Let's say I have a dataframe that looks like the following
Column A | Column B |
---|---|
123 | Mark 123 |
456 | Mark 456 |
789 | 789 |
How do I create a df on spark scala with the following conditions: If all column B values contain a "mark", a dataframe with column A is created, else, an empty dataframe is created.
CodePudding user response:
I think you can simply make a count with contains "mark"
in order to evaluate if all rows have it.
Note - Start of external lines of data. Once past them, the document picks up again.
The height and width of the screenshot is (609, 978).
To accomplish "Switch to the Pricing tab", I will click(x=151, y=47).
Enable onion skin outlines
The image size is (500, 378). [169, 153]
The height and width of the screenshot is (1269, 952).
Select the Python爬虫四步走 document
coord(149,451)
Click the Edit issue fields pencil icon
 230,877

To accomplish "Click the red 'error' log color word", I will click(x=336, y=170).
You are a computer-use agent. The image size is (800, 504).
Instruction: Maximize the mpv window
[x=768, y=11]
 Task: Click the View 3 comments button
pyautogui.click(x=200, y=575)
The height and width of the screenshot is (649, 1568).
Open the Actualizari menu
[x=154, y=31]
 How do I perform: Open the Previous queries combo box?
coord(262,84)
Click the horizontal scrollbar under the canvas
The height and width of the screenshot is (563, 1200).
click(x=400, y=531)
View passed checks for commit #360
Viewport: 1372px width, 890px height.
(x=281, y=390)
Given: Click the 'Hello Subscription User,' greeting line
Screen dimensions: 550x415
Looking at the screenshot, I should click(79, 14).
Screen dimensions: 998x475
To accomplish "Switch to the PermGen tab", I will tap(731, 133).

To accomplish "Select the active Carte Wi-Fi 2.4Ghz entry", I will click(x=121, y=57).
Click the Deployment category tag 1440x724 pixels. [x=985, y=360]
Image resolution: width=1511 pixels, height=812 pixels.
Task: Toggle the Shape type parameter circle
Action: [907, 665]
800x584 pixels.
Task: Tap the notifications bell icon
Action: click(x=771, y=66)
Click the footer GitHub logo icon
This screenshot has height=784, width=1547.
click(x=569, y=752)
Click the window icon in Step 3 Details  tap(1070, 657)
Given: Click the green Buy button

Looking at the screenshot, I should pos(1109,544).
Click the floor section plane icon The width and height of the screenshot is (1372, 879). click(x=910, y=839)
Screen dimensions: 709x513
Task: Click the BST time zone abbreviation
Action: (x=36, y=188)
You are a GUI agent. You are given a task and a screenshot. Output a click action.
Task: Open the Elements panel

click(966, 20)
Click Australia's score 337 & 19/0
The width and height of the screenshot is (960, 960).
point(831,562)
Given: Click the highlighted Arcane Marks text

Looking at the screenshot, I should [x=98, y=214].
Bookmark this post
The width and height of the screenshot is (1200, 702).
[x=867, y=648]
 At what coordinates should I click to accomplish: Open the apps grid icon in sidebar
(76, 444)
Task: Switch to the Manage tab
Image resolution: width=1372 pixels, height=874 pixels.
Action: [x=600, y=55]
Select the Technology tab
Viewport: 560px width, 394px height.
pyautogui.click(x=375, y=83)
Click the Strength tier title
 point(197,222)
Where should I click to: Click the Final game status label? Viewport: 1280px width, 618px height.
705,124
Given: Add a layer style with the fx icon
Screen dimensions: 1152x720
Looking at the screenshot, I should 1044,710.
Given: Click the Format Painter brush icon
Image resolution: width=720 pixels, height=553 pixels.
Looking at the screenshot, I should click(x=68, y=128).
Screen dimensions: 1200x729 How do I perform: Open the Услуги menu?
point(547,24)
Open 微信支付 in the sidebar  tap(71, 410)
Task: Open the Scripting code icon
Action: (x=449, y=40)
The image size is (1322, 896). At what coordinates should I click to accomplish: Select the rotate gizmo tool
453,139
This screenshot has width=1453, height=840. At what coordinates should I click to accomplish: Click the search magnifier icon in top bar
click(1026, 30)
I think this should do the trick:
import spark.implicits._
val dfWithMark = Seq(
("123", "Mark 123"),
("456", "Mark 456"),
("789", "Mark 789")
).toDF("column A", "column B")
def buildMarkDf(df: DataFrame): DataFrame = {
val count = df.count()
val markCount = df.where(lower($"column B") contains "mark").count()
if (count == markCount)
df.select("column a")
else
spark.emptyDataFrame
}
buildMarkDf(dfWithMark).show(false)
With this statement df.where(lower($"column B") contains "mark").count()
if all columns contain Mark, the count should be the same as the originalDataframe.count()
CodePudding user response:
Let us assume that your dataset is called main
, we can filter and count the column b
values that do not start with mark:
val hasMarks = main.filter(!col("colB").startsWith("Mark")).count()
then, we can do a simple if statement:
val newDataset = if (hasMarks > 0) main.select("colA") else sparkSession.emptyDataFrame
This should do what you are looking for!